ただし上記の方法でカメラをセットすると、映像の上下が逆(向こうから見た視点)になってしまうので、これをOBS上で180度回転させる必要がある。

YouTubeなどで配信するときには、音声もOBSを介して配信するわけだが、現状ZoomでOBSの音声をマイク入力に指定できなさそうだったので、音声はZoomでパソコンのマイク音声を直接拾った。そのため映像側が少し遅延するのでは?という心配があったが、どうやら致命的なズレはなかった模様。もっとも講習中ならある程度ズレていても問題ないだろうから、あまり気にする必要はないかもしれないが。

折る際には、実際の紙を見ながらではなく、OBSの画面を見ながら折った。タブレット(板タブ)を使って絵を描くのと似ていて、最初不思議な感覚があるが、普通に折れる。この方がうっかりフレームアウトを起こさないので良いと思った。

オンライン講習の経験値を着々と上げている げんさんに教えてもらったところによると、Beth Johnsonさんのオンライン講習では、今折っている工程の前の数工程分を折り図で画面に表示させて、分からないうちに工程が進んでしまった人を救済できるようにしているらしい。画面の更新を忘れないようにするのが大変そうだなというのと、はじめの方に書いた「画面上の情報が多すぎることの弊害」も気になるが、面白い取り組みだ。

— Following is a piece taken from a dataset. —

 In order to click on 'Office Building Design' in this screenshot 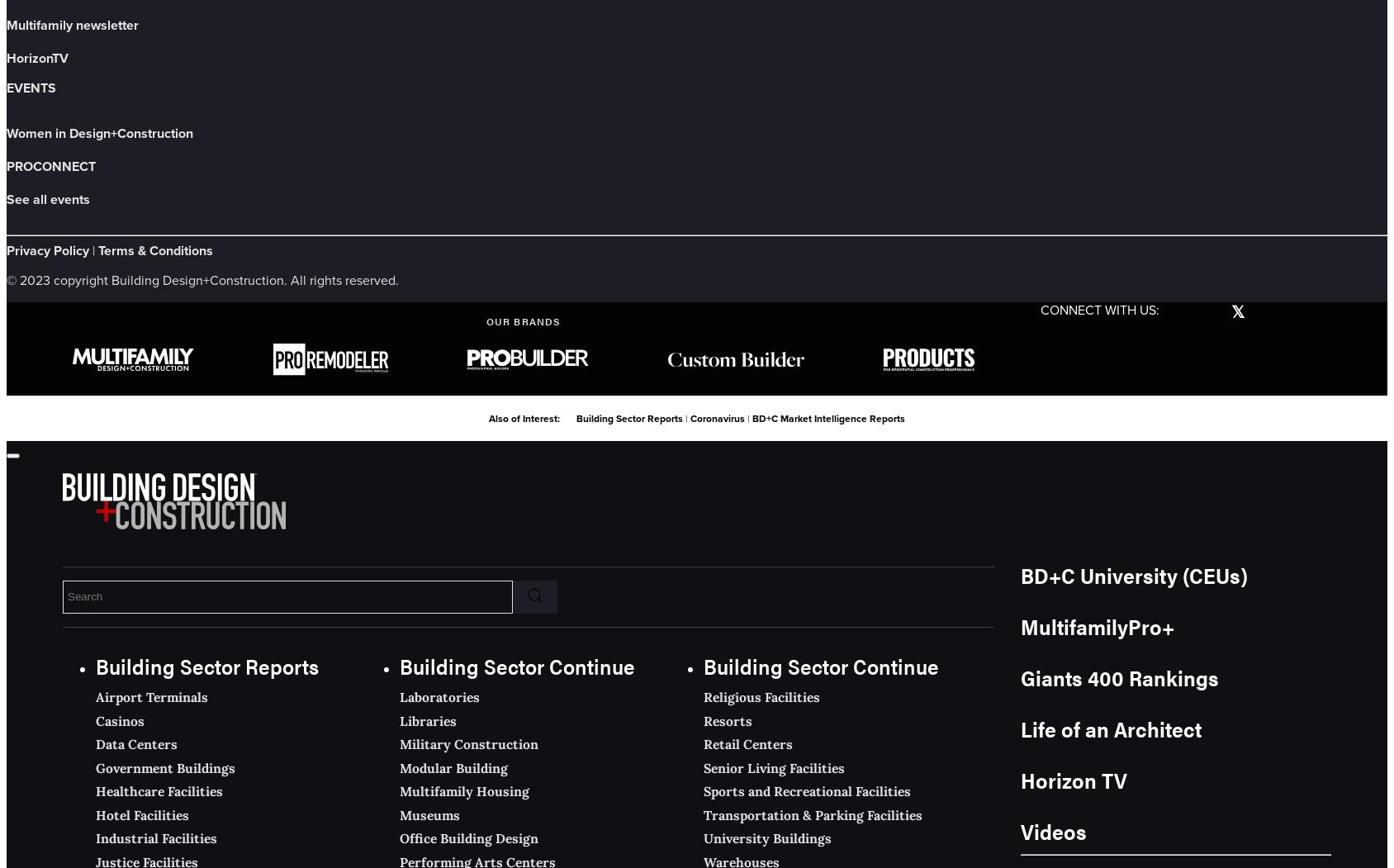, I will do `click(469, 837)`.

以前の記事で書いたとおり、配信や動画など不特定多数に向けた講習には個人的にはあまり積極的に取り組むつもりはないのだけど、せっかく環境を用意したのだから何かしら利用はできないだろうかと考えているところで、例えば折紙創作集団スクエアが最近行なっている自作品解説のような配信をウェブカメラも使ってやってみてもいいかもしれない。